Prove that $\frac{x^x}{x+y}+\frac{y^y}{y+z}+\frac{z^z}{z+x} \geqslant \frac32$

Solution 1:

Since $e^x\geq 1+x$ for all $x\in \mathbb{R}$, by letting $x=-\log u$ we have that for any $u >0$, $\log u\geq 1-\frac{1}{u}$, and so $u\log u>u-1$ for any $u>0$. Combining these two inequalities, it follows that $$\sqrt{x^x y^y}= \exp\left(\frac{x\log x}{2}+\frac{y\log y}{2}\right)\geq \exp\left(\frac{x+y}{2}-1\right)\geq \frac{x+y}{2}.$$ Hence $$\frac{x^x}{x+y}+\frac{y^y}{y+z}+\frac{z^z}{z+x}\geq \frac{1}{2} \left(\sqrt{\frac{x^x}{y^y}}+\sqrt{\frac{y^y}{z^z}}+\sqrt{\frac{z^z}{x^x}}\right),$$ and the result follows from the AM-GM inequality.
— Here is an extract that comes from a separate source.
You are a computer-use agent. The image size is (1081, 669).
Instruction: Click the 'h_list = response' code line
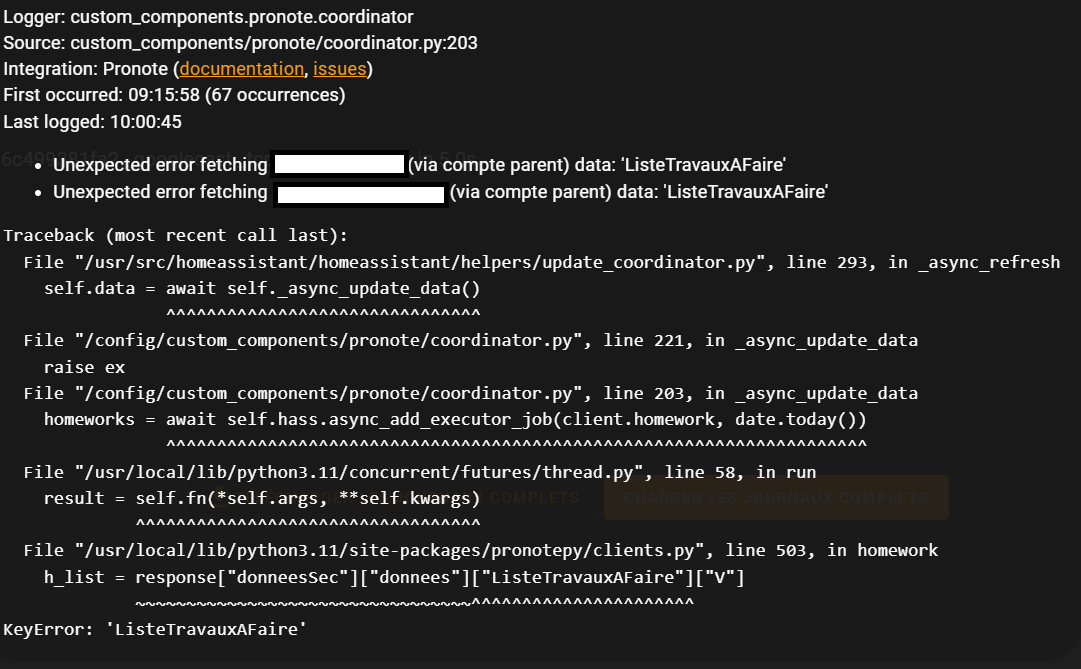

Remark: By combining $e^x\geq 1+x$ for $x\in\mathbb{R}$ and $u\log u\geq u-1$ for $u>0$ as above, we obtain the following "reverse exponential AM-GM inequality": $$\sqrt[n]{x_{1}^{x_{1}}x_{2}^{x_{2}}\cdots x_{n}^{x_{n}}}\geq \frac{x_1+x_2+\cdots+x_n}{n}.$$

Solution 2:

Preliminary note: If $x=1+u$ and $y=1+v$ with some small $u,v$ then $$ \frac{x^x}{x+y} = \frac{(1+u)^{1+u}}{2+u+v} \approx \frac12 \frac{1+u}{1+\frac12u+\frac12v} \approx \frac12\left(1+\frac12u-\frac12v\right) = \frac12 + \frac{x-y}4. $$


We will prove that $$ \frac{x^x}{x+y} \ge \frac12 + \frac{x-y}{4}. \tag1 $$ Then the statement follows immediately.

(1) is equivalent with $$ x^x \ge \frac{x+y}2 + \frac{x^2-y^2}4 = \frac{(x+1)^2}4 - \frac{(y-1)^2}4. $$ The maximum of the RHS is attained at $y=1$, so it suffices to prove $$ x^x \ge \frac{(x+1)^2}4, $$ or equivalently, $$ f(x) = x \ln x - \ln4 -2\ln(x+1)\ge0. $$

We have $f'(x) = 1+\ln x - \frac{2}{x+1}>0$ for $x>1$ and $f'(x)<0$ for $0<x<1$. Therefore, $\min f = f(1)=0$ and $f(x)\ge0$ for all $x>0$. Equality occurs in (1) only for $x=y=1$.